- [ENTRIES SHOWN]:
════

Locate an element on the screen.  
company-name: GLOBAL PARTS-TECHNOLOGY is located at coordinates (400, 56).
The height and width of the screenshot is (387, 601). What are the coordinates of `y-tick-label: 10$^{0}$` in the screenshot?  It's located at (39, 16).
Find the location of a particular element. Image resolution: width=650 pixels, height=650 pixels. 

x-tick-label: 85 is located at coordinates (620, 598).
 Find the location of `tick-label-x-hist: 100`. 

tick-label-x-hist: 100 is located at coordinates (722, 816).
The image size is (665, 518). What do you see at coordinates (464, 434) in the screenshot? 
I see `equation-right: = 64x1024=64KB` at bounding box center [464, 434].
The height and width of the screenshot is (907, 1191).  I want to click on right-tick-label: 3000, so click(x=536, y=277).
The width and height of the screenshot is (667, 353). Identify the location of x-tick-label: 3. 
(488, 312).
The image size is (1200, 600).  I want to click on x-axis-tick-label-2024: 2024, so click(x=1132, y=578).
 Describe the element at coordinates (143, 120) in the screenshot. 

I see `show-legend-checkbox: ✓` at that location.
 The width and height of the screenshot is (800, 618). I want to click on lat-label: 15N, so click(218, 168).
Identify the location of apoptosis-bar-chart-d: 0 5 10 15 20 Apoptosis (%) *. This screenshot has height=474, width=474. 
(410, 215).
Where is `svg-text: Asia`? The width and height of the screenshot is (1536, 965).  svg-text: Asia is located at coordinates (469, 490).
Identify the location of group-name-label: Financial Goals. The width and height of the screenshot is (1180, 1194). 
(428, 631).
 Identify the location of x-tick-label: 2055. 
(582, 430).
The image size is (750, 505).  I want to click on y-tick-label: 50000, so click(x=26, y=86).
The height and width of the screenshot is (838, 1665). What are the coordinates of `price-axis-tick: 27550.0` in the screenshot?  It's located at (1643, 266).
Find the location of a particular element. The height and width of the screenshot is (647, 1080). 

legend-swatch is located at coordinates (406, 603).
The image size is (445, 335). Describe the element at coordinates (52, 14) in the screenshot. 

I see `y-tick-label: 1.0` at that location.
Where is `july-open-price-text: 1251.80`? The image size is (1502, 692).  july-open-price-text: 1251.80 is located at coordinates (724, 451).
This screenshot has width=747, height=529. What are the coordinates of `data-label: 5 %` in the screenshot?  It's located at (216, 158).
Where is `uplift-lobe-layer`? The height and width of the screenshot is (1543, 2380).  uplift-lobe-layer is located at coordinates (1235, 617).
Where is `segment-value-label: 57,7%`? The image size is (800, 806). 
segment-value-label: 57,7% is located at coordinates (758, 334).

════

- [TASK PROMPT]:
Return each line of the material above that contains the word "Describe", treating uppercase and lowercase letters as different.

- [SOLUTION FOR THIS EXERCISE]:
 Describe the element at coordinates (143, 120) in the screenshot. 
The image size is (445, 335). Describe the element at coordinates (52, 14) in the screenshot. 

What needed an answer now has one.